**Problem set**
1/ Read the excerpt on Victoria's credit rating below and decide whether each statement agrees with it, answering yes or no and quoting the words that settle it: (a) About 40 per cent of Victoria's revenue comes from Canberra. (b) Victoria's AAA rating was lost in 1998. (c) S&P described Victoria's debt as high.
2/ List every year that appears as a four-digit number in the excerpt on Victoria's credit rating below.
3/ Reproduce the part of the excerpt on Victoria's credit rating below from "As a result" to "by lifting debt.".

**Extract provided**
In a report to investors issued last week, S&P said Victoria’s economic and financial health remained “very strong”, with “exceptional liquidity” and moderate debt.

But the glowing assessment could be irrelevant if the Commonwealth fails to rein in its spending and bring debt down.

The report says Victoria’s budget remains critically reliant on the Commonwealth, with 40 per cent of the state’s revenue flowing from Canberra, mostly from GST.

This, it says, would make it impossible for any state to be more creditworthy than the Commonwealth if things turned ugly.

“We don’t consider that any state or territory in Australia, including Victoria, can maintain stronger credit characteristics than the sovereign in a stress scenario,” the report says.

Maintaining the AAA rating remains an article of faith for the Andrews government. The rating was last lost in 1992, in a crippling blow to the Kirner government during the last recession. It was regained six years later in 1998 during the Kennett years, and has remained ever since.

As a result of the downgrade threat, the state government will argue that the GST should be regarded as a state rather than a federal tax – mirroring a controversial argument made by former federal treasurer Peter Costello when the GST was introduced in 2001.

The assessment follows a warning last week from federal Treasury secretary John Fraser that the nation cannot continue to pay for its ongoing spending by lifting debt.

**Given entries**

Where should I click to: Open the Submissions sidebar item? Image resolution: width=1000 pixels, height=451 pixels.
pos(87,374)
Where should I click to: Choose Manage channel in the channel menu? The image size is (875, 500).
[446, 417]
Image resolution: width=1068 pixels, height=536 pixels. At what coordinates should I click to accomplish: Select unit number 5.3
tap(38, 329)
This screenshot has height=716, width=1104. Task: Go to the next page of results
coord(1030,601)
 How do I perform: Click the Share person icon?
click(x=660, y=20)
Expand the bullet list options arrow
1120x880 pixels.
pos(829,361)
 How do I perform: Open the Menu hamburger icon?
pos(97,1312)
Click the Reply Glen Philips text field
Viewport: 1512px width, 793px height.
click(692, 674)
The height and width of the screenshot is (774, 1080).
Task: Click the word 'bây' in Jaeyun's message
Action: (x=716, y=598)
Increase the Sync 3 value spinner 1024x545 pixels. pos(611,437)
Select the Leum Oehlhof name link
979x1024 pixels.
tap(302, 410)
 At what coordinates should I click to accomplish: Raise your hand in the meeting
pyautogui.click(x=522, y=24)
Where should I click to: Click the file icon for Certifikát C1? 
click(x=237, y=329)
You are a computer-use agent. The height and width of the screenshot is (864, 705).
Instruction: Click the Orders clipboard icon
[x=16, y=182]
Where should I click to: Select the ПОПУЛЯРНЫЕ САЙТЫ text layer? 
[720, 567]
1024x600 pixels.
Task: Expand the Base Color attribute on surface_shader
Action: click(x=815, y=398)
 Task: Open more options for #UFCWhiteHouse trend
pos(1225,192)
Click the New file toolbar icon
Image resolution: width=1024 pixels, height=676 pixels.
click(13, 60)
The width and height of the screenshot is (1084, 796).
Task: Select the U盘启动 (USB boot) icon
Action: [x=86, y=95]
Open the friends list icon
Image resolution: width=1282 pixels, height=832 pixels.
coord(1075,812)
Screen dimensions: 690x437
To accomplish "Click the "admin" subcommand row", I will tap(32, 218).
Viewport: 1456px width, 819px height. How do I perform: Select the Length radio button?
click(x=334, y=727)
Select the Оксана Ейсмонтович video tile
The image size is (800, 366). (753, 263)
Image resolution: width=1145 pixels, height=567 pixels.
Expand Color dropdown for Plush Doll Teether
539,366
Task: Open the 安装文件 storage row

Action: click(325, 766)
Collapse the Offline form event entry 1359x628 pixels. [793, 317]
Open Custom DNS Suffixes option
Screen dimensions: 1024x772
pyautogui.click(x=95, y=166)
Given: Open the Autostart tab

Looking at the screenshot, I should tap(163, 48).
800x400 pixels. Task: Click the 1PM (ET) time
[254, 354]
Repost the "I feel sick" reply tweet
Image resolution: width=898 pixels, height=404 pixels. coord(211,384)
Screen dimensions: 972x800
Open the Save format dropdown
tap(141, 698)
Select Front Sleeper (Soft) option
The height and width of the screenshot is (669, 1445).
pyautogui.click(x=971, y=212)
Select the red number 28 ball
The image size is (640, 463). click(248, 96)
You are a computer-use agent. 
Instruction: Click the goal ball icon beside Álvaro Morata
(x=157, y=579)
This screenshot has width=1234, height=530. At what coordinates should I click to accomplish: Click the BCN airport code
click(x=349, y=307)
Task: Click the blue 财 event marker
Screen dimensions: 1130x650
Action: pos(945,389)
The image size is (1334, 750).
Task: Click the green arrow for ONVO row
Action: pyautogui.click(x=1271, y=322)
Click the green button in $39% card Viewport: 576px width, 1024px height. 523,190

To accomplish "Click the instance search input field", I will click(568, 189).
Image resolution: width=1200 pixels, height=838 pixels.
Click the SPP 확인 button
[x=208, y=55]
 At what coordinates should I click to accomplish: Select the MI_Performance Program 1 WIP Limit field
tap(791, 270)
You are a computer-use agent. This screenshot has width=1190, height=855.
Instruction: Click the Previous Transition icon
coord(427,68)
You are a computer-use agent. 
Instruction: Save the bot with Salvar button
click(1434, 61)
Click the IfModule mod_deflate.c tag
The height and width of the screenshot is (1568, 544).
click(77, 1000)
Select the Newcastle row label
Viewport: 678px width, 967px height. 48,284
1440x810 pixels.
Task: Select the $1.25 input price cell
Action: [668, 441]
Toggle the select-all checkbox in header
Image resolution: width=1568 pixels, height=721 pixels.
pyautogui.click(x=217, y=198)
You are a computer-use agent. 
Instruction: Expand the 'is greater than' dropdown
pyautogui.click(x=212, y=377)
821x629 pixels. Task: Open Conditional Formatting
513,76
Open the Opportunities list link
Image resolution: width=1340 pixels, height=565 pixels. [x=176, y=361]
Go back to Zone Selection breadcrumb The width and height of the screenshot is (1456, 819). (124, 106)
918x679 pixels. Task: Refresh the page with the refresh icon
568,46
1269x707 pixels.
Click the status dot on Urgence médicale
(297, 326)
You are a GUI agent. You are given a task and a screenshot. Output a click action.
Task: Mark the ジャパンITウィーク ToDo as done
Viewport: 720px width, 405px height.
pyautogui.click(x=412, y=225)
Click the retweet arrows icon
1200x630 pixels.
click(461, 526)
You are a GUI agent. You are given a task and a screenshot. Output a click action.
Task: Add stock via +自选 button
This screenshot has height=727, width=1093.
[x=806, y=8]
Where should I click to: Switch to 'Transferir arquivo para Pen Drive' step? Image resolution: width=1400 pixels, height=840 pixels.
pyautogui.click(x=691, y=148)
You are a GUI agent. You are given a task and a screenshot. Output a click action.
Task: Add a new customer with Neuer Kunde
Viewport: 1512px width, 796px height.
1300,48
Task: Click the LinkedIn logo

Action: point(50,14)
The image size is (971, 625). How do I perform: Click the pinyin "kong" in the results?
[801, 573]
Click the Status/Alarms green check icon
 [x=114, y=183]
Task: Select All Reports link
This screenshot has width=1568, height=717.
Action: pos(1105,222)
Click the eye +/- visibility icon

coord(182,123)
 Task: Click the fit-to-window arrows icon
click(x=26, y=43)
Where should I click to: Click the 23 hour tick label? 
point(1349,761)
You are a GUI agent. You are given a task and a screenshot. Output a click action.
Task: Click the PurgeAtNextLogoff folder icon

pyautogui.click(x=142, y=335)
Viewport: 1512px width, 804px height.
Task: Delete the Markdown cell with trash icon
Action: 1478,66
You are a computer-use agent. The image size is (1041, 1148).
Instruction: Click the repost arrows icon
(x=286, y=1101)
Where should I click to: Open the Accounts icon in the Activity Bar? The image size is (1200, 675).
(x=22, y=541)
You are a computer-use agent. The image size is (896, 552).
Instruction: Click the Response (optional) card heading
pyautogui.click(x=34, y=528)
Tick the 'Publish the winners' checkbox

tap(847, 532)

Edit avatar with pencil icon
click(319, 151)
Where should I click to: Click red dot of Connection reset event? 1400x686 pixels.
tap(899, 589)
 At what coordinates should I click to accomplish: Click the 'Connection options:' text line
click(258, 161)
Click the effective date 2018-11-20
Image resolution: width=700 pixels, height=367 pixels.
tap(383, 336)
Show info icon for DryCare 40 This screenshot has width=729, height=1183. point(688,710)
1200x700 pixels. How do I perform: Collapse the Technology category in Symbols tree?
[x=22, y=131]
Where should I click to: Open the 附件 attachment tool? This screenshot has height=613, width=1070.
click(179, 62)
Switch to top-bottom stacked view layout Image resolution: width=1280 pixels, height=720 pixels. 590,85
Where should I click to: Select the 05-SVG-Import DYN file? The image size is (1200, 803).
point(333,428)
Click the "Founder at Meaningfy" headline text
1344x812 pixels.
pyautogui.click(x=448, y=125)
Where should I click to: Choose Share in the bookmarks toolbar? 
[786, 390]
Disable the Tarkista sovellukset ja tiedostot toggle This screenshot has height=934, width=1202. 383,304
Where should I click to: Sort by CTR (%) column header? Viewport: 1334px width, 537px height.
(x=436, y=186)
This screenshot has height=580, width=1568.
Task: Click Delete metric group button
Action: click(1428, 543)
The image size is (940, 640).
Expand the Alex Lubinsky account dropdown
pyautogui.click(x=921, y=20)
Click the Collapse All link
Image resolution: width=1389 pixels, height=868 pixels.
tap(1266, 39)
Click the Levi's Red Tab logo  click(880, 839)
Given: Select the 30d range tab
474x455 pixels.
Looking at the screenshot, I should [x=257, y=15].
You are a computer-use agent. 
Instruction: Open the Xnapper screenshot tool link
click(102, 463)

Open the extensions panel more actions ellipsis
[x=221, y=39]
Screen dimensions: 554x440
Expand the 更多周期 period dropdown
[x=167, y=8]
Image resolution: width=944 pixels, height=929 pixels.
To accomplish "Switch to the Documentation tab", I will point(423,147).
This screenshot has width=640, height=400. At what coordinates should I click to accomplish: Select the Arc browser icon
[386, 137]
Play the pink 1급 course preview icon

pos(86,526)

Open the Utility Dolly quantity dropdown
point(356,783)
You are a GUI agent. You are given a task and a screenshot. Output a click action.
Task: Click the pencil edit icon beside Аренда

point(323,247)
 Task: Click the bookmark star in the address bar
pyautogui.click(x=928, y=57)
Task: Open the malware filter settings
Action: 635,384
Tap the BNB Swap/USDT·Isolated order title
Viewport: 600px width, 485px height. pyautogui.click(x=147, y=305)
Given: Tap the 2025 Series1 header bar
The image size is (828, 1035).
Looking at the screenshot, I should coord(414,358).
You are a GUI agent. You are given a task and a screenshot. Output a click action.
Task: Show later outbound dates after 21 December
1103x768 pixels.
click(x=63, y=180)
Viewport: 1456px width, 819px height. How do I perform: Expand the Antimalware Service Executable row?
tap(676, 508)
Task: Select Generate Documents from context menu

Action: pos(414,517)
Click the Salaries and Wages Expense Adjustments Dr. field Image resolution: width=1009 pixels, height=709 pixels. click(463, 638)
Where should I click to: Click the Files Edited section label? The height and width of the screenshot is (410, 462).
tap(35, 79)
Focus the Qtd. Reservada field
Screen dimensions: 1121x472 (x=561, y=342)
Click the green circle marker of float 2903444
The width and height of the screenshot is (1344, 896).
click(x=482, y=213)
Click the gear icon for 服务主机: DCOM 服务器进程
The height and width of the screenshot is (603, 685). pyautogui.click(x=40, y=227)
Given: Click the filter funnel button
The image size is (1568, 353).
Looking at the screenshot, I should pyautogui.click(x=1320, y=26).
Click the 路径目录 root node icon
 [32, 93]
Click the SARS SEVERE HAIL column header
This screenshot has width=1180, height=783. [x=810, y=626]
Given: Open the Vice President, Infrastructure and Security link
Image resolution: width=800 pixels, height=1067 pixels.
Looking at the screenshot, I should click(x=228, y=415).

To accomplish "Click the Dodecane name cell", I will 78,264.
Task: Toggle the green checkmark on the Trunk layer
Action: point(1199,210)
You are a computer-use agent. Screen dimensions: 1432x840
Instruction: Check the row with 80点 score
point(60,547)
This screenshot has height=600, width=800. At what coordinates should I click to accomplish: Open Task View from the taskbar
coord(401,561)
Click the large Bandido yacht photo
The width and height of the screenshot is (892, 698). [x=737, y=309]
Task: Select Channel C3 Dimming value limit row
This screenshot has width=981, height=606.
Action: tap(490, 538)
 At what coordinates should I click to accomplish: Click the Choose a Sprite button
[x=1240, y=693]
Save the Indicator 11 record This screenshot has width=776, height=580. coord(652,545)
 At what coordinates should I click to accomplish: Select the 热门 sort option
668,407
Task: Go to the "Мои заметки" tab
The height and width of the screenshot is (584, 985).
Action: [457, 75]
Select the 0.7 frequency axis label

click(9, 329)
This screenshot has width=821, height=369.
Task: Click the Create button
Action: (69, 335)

**Task-by-task answers**
1/
(a) Yes: "with 40 per cent of the state’s revenue flowing from Canberra, mostly from GST"
(b) No: "The rating was last lost in 1992"
(c) No: "with “exceptional liquidity” and moderate debt"

2/ 1992, 1998, 2001

3/
As a result of the downgrade threat, the state government will argue that the GST should be regarded as a state rather than a federal tax – mirroring a controversial argument made by former federal treasurer Peter Costello when the GST was introduced in 2001.

The assessment follows a warning last week from federal Treasury secretary John Fraser that the nation cannot continue to pay for its ongoing spending by lifting debt.